La Primavera di Kiev eco delle precedenti

La Primavera di Kiev eco delle precedenti

L’insopprimibile anelito alla libertà

E se il Novecento non fosse finito? E se il “secolo breve”, come lo volle definire Eric Hobsbawm, fosse il “secolo lungo”? Certo, dopo la fine del comunismo storico in Urss ne è passata acqua – e sangue – sotto i ponti: guerre, terrorismo, globalizzazione, Cina, pandemia. Ma alla fine di questo lungo giro di giostra non ci ritroviamo con un conflitto nel cuore dell’Europa dell’Est che ricorda i rumori di ferro e di fuoco dei carri armati russi a Budapest e a Praga?

In fondo, quel che sta accadendo in Ucraina è una storia che conosciamo: rientra nelle vicende dell’imperialismo russo come tentativo, da parte di Vladimir Putin, di ridare a Mosca il prestigio di capitale imperiale con i satelliti che vi ruotano intorno. Come fu repressa la Primavera di Praga, così si cerca di reprimere la Primavera di Kiev. Con una differenza fondamentale: cinquant’anni fa il mondo delle democrazie liberali non poteva che stare alla finestra, mentre mezzo secolo dopo i Paesi e i popoli europei che erano al di là della “cortina di ferro” resistono al dominio russo e si rivolgono all’Occidente – la Nato – affinché la primavera non ridiventi inverno.

Ecco perché la “guerra fredda” del Novecento è diventata la “guerra calda” del XXI secolo.

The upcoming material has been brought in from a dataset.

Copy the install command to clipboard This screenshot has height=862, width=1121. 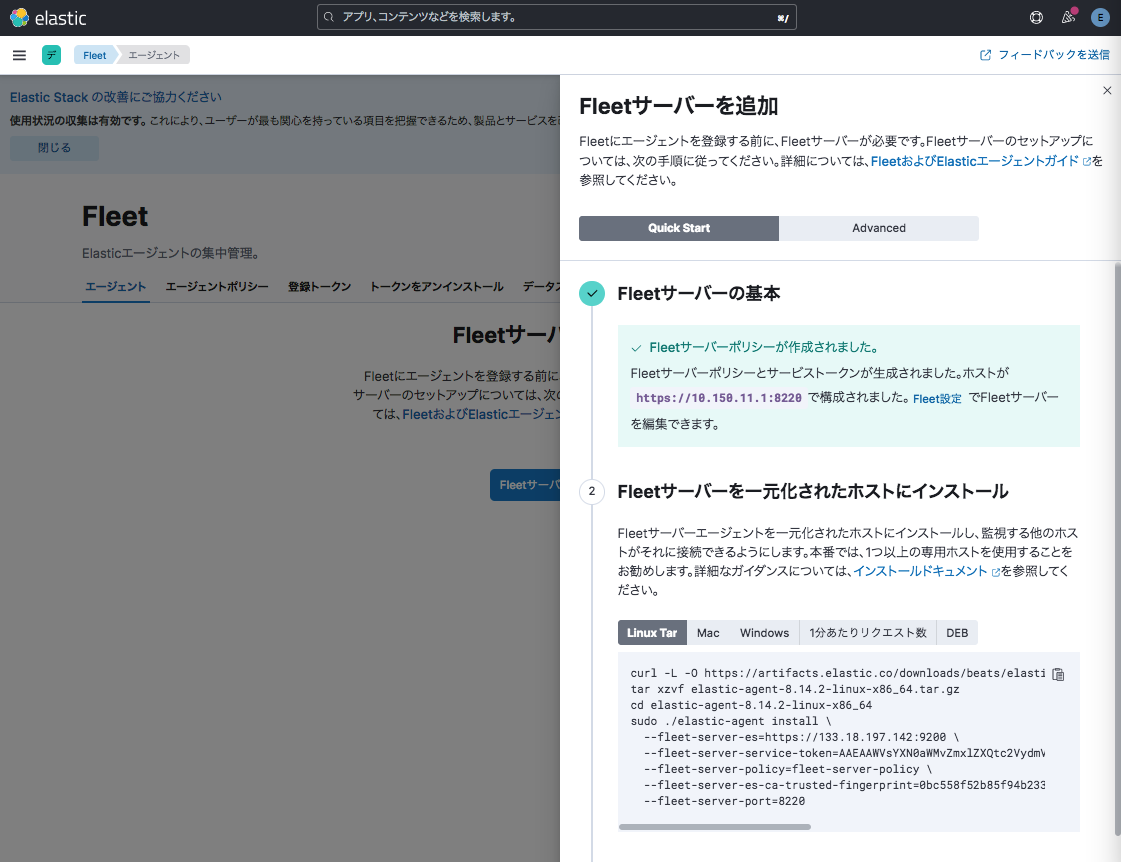[1058, 674]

Ma sempre di Novecento si tratta o, se più aggrada, di una sua appendice. Le categorie del secolo scorso non possono essere usate per capire il nuovo millennio. Così, a volte e stancamente, si sente dire.

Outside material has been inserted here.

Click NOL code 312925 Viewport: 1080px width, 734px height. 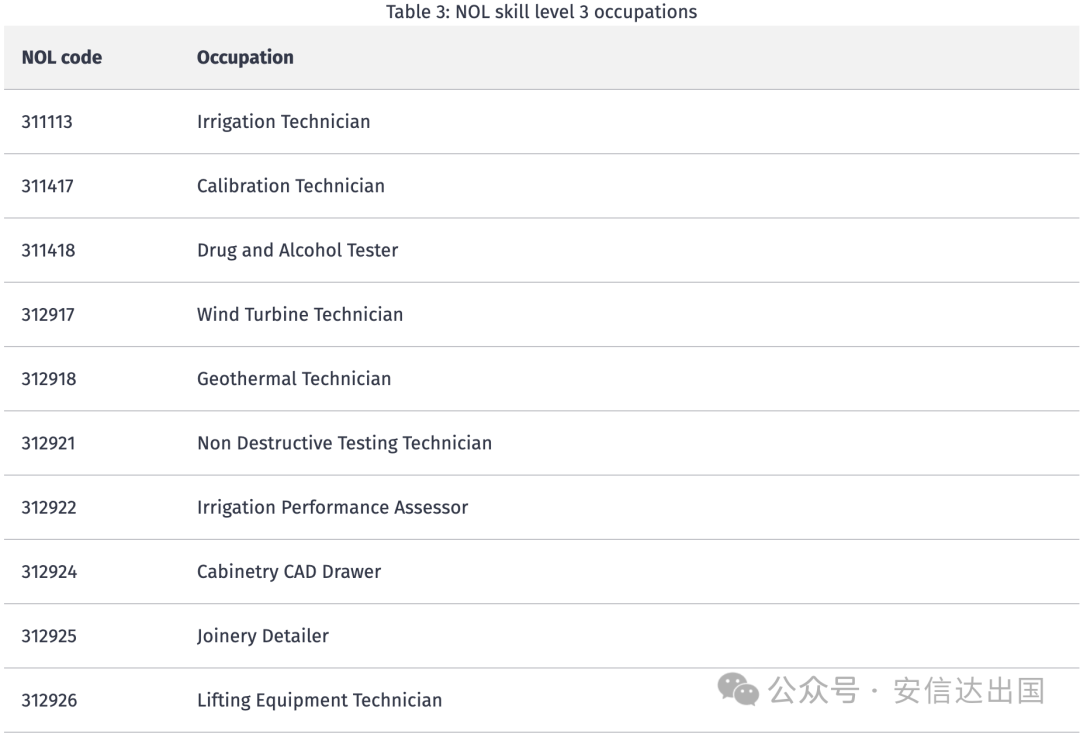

Ma se le categorie del “secolo breve” – compreso tra il 1914 e il 1989 – sono la libertà e il totalitarismo e se la minaccia totalitaria è insita nella modernità come pretesa illusoria di controllare totalmente la storia umana, perché mai non bisognerebbe ricorrere alla libertà per neutralizzare tanto culturalmente quanto politicamente il pericolo totalitario?

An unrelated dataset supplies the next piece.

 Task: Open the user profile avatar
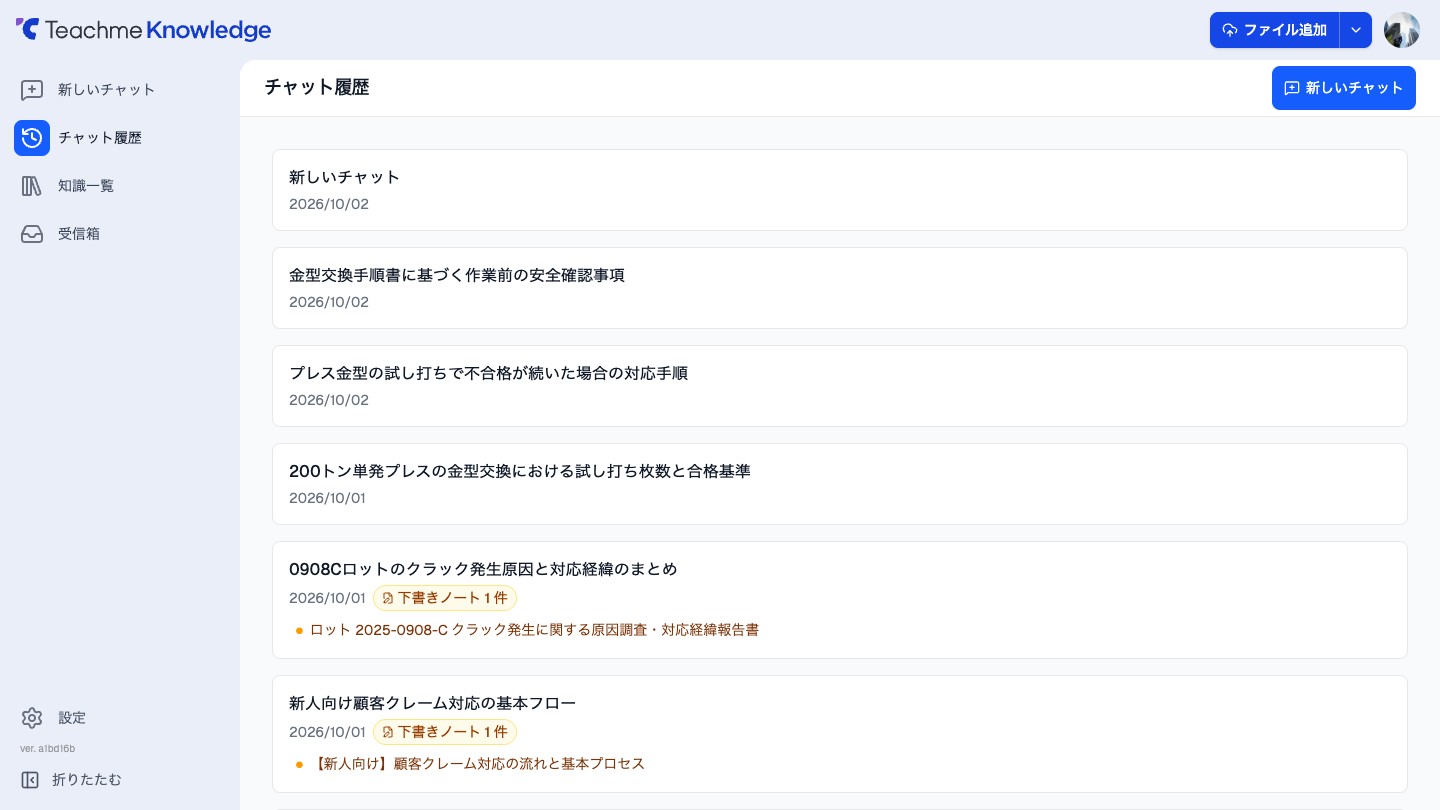[x=1402, y=30]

Lo scrittore Milan Kundera, nel testo “Un Occidente prigioniero” ora pubblicato da Adelphi, scriveva nel 1967: «All’Europa centrale e alla sua passione per la diversità nulla poteva risultare più estraneo della Russia, uniforme, uniformante, centralizzatrice, tesa a trasformare con temibile determinazione tutte le nazioni del suo impero (ucraini, bielorussi, armeni, lettoni, lituani, ecc.) in un unico popolo russo (o, come si preferisce dire oggi, in virtù della generalizzata mistificazione del lessico, in un unico popolo sovietico)».

Esemplare. Novecentesco. Attualissimo. Perché, al di là di tutti i calcoli militari e di tutte le analisi geopolitiche, nell’Europa centrale di Kundera c’è una grande questione di libertà che la Resistenza ucraina ci fa toccare con mano.